EA defies Belgian loot box decision, setting up potential "gambling" lawsuit

Doris Richards
September 11, 2018

While Blizzard, 2K Games and Valve took the required measures, EA declined to modify theirs. Specifically it has been observed that EA has kept its Ultimate Team card packs in Federation Internationale de Football Association 18 and upcoming release 19 and has given no indication that it will make changes to comply with the law in Belgium. The randomized card packs in Federation Internationale de Football Association 18's Ultimate Team mode are still available, and they'll be present in Federation Internationale de Football Association 19, which launches at the end of this month. As EuroGamer reminds us, Wilson asserted that EA's games were "developed and implemented ethically and lawfully around the world" and that it did not agree that its games could "be considered as any form of gambling." .

Belgium declared purchasable in-game loot boxes illegal back in April, with the treat of criminal prosecution looming over less than a month later.
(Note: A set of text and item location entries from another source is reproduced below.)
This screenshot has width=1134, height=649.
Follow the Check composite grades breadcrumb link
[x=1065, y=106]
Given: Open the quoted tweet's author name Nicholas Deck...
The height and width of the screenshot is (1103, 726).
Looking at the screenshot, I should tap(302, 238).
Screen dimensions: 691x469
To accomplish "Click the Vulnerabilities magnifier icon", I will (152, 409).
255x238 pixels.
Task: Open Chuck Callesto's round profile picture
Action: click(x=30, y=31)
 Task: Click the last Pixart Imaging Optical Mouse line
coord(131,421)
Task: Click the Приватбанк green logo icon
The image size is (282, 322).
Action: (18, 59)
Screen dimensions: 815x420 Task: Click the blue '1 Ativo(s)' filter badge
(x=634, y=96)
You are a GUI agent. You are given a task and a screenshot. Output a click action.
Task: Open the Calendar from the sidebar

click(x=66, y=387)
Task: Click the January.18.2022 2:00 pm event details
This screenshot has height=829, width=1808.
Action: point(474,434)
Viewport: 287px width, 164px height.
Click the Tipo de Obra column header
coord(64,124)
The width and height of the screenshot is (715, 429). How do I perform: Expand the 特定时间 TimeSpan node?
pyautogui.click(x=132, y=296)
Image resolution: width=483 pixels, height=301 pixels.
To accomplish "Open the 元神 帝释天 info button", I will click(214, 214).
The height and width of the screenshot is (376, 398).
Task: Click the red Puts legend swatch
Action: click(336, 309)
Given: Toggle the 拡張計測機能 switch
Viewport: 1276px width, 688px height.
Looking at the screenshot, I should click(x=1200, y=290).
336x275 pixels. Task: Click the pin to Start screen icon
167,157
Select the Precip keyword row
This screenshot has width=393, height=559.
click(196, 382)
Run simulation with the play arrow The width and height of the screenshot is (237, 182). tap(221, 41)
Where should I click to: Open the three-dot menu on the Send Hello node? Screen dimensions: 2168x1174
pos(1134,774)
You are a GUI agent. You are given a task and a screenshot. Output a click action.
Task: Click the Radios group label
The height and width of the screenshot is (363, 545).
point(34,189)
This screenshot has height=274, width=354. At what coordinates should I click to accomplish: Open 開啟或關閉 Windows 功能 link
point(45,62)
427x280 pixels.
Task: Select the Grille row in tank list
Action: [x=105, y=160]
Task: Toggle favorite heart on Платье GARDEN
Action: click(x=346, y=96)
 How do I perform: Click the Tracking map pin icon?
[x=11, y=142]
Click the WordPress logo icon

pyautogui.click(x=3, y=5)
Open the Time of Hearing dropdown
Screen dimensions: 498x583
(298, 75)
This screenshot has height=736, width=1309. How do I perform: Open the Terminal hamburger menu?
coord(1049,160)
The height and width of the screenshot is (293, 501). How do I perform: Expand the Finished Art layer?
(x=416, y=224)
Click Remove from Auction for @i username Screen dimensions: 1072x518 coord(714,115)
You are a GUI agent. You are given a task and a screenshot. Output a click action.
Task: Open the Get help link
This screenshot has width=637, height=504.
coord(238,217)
This comes as a result of a loot box ban issued by the Kansspelcommissie (gaming commission) that decrees all forms of online gambling must be removed from video games.


While 2K Games, Blizzard and Valve, already took measures to comply with Belgium's gambling laws, EA has denied that lootboxes in Federation Internationale de Football Association are in violation and has done nothing to comply with the country's gambling laws.

If criminal charges are levied against EA, will the case make it to court and will EA be willing to duke it out with the Belgian government? It highlights EA CEO Andrew Wilson as the man behind the decision to continue loot boxes throughout the summer, after Wilson stated in May that "players always receive a specified number of items in each pack".